Local developer Bill Hausrath called a group of property owners in and around Downtown Waynesboro together last year to try to get a consensus toward moving things forward in some way, Rosberg told the Forum, which was organized by The News Virginian with a similar goal in mind, of getting Waynesboro moving toward the development of a solid economic-development strategy.

“But nobody is willing to be the one to pull the trigger,” Rosberg said, though the Economic Development Authority is beginning to at least resemble a trigger mechanism, if not the action needed to get things going.

Rosberg has served on the EDA for 12 years, and for most of that time, “we were just a rubber stamp” for City Council and the city government, Rosberg said. “If the city needed us to do something, we did it,” Rosberg said, but outside of those ad hoc purposes, the authority was an authority in name only.

In the past 18 months, though, the EDA has tried “to be more proactive than reactive,” Rosberg said, with Rosberg, the retiring president of Ntelos Wireless, and Tom Reider, the retired manager of the Hershey Chocolate of Virginia plant in Stuarts Draft, helping guide things in that direction.

Rosberg and Reider are routinely in meetings with development interests and city officials.

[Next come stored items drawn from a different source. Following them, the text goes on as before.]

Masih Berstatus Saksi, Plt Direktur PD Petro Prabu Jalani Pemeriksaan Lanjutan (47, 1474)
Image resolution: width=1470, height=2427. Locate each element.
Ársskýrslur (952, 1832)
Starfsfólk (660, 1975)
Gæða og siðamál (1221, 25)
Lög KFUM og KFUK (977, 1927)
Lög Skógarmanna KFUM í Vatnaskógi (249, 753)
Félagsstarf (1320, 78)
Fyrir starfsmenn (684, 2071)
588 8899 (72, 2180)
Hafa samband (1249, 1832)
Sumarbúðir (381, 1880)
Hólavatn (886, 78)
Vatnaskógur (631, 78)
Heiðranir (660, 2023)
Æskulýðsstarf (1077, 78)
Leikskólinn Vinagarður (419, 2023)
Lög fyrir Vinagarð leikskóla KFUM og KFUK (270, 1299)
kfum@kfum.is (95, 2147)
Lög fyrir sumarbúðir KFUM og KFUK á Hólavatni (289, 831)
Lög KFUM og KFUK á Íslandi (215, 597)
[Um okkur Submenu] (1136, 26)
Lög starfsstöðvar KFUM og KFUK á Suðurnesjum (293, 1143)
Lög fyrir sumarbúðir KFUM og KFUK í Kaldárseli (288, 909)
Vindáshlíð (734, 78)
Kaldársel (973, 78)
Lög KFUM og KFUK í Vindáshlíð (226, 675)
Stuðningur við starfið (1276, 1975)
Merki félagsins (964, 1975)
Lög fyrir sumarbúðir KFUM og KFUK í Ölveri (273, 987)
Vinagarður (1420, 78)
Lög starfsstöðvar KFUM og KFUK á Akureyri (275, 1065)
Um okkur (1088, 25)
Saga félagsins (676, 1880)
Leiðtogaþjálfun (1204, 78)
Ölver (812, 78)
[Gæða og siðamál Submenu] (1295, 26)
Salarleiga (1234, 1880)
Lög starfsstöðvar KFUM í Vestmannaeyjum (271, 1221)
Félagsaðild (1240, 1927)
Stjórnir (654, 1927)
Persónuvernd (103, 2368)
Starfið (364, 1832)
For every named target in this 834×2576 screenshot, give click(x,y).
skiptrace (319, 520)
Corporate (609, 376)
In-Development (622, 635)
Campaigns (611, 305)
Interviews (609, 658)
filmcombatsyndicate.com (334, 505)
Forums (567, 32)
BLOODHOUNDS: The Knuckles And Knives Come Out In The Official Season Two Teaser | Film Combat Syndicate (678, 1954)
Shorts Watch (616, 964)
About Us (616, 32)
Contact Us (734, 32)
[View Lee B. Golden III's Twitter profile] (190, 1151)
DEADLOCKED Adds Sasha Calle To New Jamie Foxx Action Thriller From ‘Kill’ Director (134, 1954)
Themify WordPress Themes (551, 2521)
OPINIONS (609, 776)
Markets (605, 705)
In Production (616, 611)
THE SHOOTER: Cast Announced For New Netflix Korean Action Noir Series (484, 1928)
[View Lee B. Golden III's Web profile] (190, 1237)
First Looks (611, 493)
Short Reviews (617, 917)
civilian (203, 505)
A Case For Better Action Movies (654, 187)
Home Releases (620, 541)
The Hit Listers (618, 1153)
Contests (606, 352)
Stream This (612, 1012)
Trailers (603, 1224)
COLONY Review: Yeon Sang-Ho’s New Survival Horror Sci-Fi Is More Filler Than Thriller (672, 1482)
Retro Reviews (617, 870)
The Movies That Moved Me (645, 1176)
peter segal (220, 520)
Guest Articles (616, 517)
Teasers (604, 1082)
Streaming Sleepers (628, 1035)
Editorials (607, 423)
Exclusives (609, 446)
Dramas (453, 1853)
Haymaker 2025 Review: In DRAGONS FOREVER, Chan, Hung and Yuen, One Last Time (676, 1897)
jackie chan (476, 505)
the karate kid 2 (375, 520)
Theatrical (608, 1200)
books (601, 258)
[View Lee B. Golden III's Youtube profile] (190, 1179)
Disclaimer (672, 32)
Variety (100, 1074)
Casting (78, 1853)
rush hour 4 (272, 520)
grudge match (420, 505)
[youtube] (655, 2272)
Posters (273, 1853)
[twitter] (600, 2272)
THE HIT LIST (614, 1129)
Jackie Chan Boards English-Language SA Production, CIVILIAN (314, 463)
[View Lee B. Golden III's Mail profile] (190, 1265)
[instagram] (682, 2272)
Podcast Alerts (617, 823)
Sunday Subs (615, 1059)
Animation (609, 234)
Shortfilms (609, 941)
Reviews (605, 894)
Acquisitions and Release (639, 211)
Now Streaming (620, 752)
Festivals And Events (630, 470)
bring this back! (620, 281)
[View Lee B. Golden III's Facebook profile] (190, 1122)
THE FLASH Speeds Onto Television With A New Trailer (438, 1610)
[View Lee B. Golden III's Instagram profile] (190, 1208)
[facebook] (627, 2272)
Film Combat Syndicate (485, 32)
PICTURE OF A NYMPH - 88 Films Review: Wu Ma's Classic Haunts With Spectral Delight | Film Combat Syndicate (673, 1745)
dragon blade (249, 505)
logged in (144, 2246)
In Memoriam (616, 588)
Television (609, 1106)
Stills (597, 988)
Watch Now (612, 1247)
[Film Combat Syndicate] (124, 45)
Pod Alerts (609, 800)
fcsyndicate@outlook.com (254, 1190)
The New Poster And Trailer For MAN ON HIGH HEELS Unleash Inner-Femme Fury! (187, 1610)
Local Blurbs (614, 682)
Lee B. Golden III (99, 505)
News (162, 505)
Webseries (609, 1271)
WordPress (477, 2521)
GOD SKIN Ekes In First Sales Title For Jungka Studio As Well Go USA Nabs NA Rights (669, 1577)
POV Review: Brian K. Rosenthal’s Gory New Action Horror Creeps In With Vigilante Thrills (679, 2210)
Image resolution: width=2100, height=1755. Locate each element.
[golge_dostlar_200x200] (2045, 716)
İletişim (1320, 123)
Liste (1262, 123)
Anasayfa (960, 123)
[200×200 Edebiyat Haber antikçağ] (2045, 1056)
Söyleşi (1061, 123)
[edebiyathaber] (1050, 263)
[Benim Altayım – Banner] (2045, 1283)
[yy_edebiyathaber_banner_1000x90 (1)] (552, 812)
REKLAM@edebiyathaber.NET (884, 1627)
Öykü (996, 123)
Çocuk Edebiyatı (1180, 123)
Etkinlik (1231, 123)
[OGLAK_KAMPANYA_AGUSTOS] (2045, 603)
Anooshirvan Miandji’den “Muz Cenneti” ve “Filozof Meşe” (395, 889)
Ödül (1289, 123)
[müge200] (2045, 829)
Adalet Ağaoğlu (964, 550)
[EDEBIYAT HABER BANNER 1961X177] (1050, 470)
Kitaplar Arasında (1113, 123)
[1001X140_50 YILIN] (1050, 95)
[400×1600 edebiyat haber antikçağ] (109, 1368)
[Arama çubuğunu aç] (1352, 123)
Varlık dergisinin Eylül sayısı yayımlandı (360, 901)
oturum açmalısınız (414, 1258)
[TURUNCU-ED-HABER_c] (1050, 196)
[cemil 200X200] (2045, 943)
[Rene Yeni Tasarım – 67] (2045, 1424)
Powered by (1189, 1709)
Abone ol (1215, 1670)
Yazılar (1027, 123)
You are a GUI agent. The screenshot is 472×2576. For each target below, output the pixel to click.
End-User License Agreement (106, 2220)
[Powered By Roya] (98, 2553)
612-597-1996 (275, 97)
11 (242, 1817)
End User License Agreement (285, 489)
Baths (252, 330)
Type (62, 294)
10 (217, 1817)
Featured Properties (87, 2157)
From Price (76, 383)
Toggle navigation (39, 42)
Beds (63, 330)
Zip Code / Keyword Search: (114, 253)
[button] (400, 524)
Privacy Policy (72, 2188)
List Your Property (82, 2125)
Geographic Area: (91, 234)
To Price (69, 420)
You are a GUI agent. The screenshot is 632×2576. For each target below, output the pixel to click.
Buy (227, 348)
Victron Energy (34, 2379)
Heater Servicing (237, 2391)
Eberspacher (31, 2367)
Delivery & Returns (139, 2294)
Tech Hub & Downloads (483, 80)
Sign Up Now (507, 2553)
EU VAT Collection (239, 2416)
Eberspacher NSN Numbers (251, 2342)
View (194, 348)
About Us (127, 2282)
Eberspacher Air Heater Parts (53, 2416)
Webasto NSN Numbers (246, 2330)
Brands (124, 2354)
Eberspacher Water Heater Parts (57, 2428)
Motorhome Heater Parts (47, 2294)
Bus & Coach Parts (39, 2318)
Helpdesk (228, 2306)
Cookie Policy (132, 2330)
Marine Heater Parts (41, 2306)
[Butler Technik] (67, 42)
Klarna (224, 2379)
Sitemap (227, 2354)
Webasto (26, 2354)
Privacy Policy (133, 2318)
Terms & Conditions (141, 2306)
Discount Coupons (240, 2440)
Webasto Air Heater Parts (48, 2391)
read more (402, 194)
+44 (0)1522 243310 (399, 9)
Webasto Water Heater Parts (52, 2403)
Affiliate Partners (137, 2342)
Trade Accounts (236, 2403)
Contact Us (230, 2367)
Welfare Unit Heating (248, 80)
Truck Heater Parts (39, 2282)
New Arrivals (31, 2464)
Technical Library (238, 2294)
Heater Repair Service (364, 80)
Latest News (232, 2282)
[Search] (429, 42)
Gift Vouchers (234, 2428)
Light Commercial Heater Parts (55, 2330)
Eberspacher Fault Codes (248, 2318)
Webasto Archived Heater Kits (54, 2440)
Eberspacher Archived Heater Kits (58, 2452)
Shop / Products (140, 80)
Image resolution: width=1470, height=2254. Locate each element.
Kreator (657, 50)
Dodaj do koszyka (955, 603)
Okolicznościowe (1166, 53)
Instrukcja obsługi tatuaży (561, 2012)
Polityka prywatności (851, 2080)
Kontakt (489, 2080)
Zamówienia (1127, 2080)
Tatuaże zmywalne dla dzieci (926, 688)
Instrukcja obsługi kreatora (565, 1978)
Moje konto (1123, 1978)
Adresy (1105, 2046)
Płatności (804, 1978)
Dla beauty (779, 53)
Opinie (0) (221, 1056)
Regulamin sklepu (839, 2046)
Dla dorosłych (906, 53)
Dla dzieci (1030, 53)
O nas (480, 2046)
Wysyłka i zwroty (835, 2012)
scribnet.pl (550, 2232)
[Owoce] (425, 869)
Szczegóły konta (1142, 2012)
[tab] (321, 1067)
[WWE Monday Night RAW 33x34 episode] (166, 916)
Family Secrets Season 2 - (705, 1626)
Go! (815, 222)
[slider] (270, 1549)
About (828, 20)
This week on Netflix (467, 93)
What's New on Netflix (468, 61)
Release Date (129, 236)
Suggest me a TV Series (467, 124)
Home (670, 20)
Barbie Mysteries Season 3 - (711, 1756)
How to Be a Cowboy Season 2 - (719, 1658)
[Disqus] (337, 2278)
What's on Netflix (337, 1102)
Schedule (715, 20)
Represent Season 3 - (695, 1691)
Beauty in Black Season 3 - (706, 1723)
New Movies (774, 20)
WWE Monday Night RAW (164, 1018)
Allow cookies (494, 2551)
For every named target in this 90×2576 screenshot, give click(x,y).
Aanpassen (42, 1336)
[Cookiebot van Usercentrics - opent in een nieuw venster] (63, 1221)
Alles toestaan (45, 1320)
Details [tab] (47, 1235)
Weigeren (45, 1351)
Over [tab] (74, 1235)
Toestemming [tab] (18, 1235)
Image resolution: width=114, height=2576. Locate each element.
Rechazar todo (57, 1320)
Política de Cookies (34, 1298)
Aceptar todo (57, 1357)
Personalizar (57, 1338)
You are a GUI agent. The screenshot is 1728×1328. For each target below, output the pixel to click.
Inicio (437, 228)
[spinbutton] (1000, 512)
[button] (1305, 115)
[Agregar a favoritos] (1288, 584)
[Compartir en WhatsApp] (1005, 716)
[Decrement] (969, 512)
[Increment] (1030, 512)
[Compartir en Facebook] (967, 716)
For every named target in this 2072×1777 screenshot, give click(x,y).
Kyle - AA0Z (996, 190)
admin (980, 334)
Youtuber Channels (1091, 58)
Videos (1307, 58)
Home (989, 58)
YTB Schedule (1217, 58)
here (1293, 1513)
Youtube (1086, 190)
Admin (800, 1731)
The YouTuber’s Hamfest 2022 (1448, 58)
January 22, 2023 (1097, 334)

Rosberg is in meetings on EDA business “three, four days a week,” he said, in addition to taking field trips, for example, to Harrisonburg to talk with city officials there about what the Friendly City has done to attract high-tech businesses to its downtown district, and Lewisburg, W.Va., to learn how a downtown theater has impacted the local economy in that locale.

This is a huge step for Waynesboro, in my view. The city has suffered in recent years not for not trying hard, because we’ve clearly been trying hard, and we’ve had two top-notch economic-development directors leading the way in Brent Frank and Meghan Williamson. What they lacked wasn’t anything in their skill sets but a clear direction from City Council and the city management as to what we wanted the future of Waynesboro to be.

Those who point to the West End conveniently overlook the fact that it wasn’t anything we did that led to the retail and food-sector growth that we’ve been seeing out that way since 2003. That end of town had long had potential, dating back to the decision of city management under former City Manager Jerry Gwaltney to build the Lew Dewitt Boulevard connector linking West Main Street and Rosser Avenue that really opened up that end of town 20 years ago. What made that potential come to reality was the simple numbers game with growth in Crozet and Western Albemarle and Stuarts Draft and the ring of Augusta County around Waynesboro providing the critical mass of customers needed to lure the Wal-Marts and Targets and Applebee’s and the rest.

The good news is that retail and restaurant jobs are good in terms of the sales-tax base that they can provide. The not-so-good news is that those jobs are not good as foundations for a city economy that has seen its proportion of high-paying industrial jobs wither away from nearly half the workforce in 1990 to barely 10 percent of the labor force today.

We’ve been fortunate here that what we have experienced has been an erosion and not a mass exodus of jobs that our sister industrial city in Martinsville suffered nearly a decade ago, but I wonder if perhaps we haven’t allowed ourselves to be lulled into thinking that we’re doing well enough managing things with the growth of our retail and service sectors that we might be better off just leaving well enough alone.

It’s going to take a proactive EDA, people like Bill Hausrath and citizens groups like River City 2020 to lure us from that complacency into doing what we need to do to position Waynesboro for economic revival.